The system is currently managing 50 PetaBytes of data corresponding to almost 200 million files and is being used to achieve aggregated throughput rates far beyond the initial requirement of 2GB/s, having reached a throughput peak of over 10GB/s. To ensure further scalability, the core of the system has been designed as a set of independent agents which work around a global database, the Central Catalogues. This architecture allows to run distributed, fault-tolerant services that interact with the grid resources and checkpoint centrally the status of the requests.
Given the volume of files managed, it is critical to reduce the load on operations by providing compact monitoring information, curing automatically inconsistencies and automate systems as far as possible.
The talk will give an overview of the general architecture and furthermore explain in detail several independent subcomponents targeted towards resource optimization, such as the storage space accounting, the automatic site cleaning agent and the centralized site exclusion service and how these can be extended to interact between each other.
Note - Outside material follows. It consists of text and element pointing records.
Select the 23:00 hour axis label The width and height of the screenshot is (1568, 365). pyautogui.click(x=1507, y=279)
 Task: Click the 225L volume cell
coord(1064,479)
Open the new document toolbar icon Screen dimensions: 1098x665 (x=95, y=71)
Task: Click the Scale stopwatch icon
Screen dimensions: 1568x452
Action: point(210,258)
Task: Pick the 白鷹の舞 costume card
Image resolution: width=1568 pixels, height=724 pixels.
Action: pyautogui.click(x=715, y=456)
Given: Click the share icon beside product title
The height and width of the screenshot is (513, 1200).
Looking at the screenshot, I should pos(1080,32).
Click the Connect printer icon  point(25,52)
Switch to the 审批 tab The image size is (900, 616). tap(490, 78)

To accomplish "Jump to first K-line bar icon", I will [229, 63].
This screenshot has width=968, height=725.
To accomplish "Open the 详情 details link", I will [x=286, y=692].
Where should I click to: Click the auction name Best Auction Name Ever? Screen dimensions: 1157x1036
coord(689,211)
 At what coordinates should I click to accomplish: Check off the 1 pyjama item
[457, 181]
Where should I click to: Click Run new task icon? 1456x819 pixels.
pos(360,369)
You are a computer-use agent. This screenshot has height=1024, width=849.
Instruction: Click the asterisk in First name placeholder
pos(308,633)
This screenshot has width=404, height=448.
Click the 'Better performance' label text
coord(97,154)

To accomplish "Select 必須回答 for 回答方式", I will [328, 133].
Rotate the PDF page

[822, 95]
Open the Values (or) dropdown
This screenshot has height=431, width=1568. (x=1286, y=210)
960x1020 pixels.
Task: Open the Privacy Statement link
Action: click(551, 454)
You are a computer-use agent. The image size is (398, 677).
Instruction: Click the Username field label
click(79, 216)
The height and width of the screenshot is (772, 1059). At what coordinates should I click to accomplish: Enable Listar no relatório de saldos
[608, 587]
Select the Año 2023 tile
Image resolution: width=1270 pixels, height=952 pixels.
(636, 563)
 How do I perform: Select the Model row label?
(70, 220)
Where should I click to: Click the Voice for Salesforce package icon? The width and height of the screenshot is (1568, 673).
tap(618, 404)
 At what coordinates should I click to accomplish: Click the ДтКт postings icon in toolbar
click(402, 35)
The ideas and concepts presented will provide inspiration for any Virtual Organization that is currently planning to move their data to the grid or working on improvements to their usage of grid, network and storage resources.
Data management is an area of constant expansion: Both experiment and user activity keep increasing and oblige ATLAS DDM to ensure the future scalability of the system by automating manual operations, optimizing the usage of available resources and adapt to evolving middleware, more performant infrastructure and new technologies.
To mention one example, DDM is currently replacing its messaging infrastructure, based on open protocols such as http, by more recent, asynchronous message queuing technologies, which should enhance the independence of subcomponents and therefore the overall fault-tolerance.
Another area of development, given the evolution of the network throughput, is the development of the hierarchic data distribution policies towards a more dynamic, relaxed Computing Model where gradually regional boundaries are relieved.